Действительно, автомобиль был очень красивым и дорогим, новенький «релмайтх». И совершенно не по карману обычному студенту: Шерканер выиграл его в казино возле студенческого городка двумя днями ранее. Просто повезло с вероятностями. Шерканера отлично знали во всех казино Принстона и окрестностей; гильдия владельцев предупредила, что ему все лапы переломают, если еще раз поймают за игрой в городе. Впрочем, он и так собирался уезжать из Принстона — а поэкспериментировать с автомобилями ему очень хотелось. Кузнец бочком обошел машину, притворяясь, что любуется серебристой каймой и тремя вращающимися цилиндрами двигателя.
— Далеко от дома забрались, э? А че делать будете, если испортится?
— Топлива куплю.
— А, у нас это есть. Кой-каким машинкам на ферме керосин нужен.
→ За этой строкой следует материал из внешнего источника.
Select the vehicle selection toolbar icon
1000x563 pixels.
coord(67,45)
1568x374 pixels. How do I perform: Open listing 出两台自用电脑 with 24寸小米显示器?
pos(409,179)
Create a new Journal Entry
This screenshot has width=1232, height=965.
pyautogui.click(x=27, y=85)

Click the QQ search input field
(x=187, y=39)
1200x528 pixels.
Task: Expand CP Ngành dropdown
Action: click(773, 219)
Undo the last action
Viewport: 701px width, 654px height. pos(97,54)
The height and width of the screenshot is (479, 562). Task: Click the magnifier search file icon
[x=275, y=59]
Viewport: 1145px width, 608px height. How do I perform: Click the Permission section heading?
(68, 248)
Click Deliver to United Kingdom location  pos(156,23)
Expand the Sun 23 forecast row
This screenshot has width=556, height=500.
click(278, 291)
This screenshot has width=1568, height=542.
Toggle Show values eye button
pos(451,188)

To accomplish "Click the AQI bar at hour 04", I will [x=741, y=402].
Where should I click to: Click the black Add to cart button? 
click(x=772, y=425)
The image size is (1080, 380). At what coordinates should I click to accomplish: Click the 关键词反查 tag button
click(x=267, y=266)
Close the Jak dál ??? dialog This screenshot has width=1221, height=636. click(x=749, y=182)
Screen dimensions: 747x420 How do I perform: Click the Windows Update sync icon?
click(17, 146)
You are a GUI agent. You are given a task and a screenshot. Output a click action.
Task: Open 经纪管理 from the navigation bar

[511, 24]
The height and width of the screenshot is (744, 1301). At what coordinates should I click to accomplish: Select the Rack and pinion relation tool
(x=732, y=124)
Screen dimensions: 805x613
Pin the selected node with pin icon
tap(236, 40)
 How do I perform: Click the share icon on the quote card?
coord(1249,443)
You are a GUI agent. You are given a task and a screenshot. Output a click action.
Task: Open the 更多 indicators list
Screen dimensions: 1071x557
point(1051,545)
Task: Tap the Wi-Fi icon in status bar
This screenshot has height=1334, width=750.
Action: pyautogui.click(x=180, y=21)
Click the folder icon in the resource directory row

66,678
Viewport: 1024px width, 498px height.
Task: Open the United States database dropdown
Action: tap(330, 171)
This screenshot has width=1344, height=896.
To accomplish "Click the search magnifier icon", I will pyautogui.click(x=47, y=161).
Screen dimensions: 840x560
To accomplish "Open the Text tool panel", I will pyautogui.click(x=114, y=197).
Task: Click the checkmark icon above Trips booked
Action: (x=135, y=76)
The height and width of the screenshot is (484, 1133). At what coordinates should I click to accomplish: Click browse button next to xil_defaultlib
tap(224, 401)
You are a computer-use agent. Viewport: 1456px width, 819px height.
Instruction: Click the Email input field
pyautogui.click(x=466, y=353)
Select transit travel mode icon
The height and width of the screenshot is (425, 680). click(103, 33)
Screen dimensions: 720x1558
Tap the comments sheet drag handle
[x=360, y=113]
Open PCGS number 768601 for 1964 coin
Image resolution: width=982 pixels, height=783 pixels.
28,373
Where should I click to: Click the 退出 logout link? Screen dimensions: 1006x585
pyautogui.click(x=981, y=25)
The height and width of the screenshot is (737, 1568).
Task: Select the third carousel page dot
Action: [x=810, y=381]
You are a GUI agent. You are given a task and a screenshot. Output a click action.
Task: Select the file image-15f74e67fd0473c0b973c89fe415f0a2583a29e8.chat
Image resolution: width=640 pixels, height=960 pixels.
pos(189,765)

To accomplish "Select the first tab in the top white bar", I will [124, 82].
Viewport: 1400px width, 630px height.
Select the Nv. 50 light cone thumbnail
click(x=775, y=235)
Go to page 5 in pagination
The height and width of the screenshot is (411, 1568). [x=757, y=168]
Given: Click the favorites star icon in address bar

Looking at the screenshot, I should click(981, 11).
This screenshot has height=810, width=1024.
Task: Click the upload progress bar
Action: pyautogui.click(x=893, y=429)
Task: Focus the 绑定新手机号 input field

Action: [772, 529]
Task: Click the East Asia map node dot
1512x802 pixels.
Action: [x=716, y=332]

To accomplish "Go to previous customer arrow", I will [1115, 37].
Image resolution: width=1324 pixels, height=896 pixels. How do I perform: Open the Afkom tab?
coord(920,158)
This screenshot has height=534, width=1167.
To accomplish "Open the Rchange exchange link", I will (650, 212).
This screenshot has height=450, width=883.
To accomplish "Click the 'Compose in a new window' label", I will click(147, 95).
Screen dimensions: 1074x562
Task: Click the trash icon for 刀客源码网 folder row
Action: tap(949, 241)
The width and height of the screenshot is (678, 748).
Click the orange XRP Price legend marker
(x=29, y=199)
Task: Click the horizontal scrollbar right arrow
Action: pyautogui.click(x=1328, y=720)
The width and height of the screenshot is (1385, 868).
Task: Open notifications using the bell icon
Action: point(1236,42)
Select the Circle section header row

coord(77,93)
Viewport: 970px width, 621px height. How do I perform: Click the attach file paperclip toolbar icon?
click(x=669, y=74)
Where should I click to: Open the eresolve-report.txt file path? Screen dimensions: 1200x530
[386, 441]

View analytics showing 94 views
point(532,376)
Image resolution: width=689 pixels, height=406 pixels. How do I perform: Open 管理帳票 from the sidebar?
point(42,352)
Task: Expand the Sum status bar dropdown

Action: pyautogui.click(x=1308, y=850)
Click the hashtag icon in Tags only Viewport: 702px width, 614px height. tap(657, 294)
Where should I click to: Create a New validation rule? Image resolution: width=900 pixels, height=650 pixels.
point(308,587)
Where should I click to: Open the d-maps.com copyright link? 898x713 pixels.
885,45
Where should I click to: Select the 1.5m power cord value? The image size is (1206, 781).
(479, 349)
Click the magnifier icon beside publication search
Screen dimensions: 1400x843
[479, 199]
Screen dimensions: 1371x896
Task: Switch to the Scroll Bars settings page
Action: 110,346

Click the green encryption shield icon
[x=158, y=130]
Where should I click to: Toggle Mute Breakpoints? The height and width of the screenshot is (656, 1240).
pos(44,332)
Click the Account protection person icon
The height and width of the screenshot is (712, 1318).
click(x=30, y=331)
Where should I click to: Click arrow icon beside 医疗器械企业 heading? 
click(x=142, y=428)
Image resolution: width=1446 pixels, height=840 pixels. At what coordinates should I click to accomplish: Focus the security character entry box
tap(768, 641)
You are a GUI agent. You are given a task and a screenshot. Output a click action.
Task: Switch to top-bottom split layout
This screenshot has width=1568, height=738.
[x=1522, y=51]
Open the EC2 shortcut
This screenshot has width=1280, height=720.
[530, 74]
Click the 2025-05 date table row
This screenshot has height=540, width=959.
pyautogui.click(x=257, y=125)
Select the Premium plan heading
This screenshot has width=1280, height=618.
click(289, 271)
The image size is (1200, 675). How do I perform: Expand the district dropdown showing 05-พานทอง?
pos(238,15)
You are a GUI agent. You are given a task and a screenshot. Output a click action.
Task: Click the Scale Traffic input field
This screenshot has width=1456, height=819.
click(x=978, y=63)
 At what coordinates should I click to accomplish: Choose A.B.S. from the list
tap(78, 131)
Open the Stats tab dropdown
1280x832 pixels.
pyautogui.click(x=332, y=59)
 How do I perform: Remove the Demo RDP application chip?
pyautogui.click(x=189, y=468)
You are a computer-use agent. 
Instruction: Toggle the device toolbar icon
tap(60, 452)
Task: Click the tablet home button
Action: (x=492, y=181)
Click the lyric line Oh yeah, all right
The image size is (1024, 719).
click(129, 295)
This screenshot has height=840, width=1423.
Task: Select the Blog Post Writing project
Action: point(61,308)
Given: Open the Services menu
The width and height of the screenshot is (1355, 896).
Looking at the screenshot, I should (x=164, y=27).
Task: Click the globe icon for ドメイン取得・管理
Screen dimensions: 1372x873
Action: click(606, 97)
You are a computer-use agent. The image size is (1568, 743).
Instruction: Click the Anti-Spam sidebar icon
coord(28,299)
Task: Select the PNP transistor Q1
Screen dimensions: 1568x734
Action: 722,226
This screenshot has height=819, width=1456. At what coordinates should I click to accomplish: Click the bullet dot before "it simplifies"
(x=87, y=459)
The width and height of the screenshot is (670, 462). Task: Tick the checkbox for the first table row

Нет, в смысле, че делать будете, если эта штука поломается? Они ж все ломаются. Такие неженки, куда им до тяглового скота.
Шерканер усмехнулся. Он уже углядел в лесу за кузницей ржавеющие корпуса нескольких машин. Местечко что надо.
— Да, это может оказаться проблемой. Но, видите ли, есть у меня некоторые идеи. Работа по коже и металлу вас не заинтересует?
Он набросал два механизма, до которых додумался этим вечером, — их сделать будет сравнительно несложно. Кузнец охотно пошел на сотрудничество; было похоже, что деловым контактам с психами он только рад. Но от Шерканера потребовали платы вперед; к счастью, кредитные билеты Принстонского банка здесь были в ходу.
Потом Андерхилл поездил по деревеньке, разыскивая гостиницу. На первый взгляд — приятное, застывшее в безвременном покое местечко. Традиционалистская Церковь Тьмы — простая и обшарпанная, какой и положено ей быть в эти годы. Газеты на почте — трехдневной давности. Заголовки, набранные аршинными красными буквами, кричали о войне и вторжении, но даже случись мимо прогрохотать конвою из Ставки, особого внимания он не привлекал.
Оказалось, что Ночная Глубина так мала, что тут даже гостиниц нет. Владелец почты рассказал, где найти пару постоялых дворов, где сдаются койко-места с питанием. Солнце опускалось в океан, а Шерканер еще не нашел их, продолжая раскатывать по сельским дорогам. Он заплутал, но преисполнился любопытства. Лес прекрасен, но места для сельского хозяйства оставляет мало. Местные жители кормились в основном придорожной торговлей, а также трудились в горных садах… и оставалось им не больше трех урожаев, прежде чем все вусмерть вымерзнет. Местные амбары выглядели набитыми под завязку, череда фургонов тянулась от холма к холму. Приходская глубина — вверх по дороге, до нее миль пятнадцать. Не особенно крупная, но местным хватало. Если не накопят сейчас достаточно провианта, в первые, самые тяжкие годы Великой Тьмы будут голодать; даже в современной цивилизации мало сочувствовали тем, у кого лапы росли откуда надо, а запасов они все ж не сделали.
Закат застал его на океанском мысе. Земля обрывалась с трех сторон, а к югу переходила в небольшую лесистую долину. На гребне за долиной стоял дом, примерно отвечавший описанию почтмейстера. Но Шерк совсем не спешил, он наслаждался самой прекрасной порой дня. Он смотрел, как клетчатые оттенки уступают место ограниченным цветам, а солнечный след исчезает за дальним горизонтом.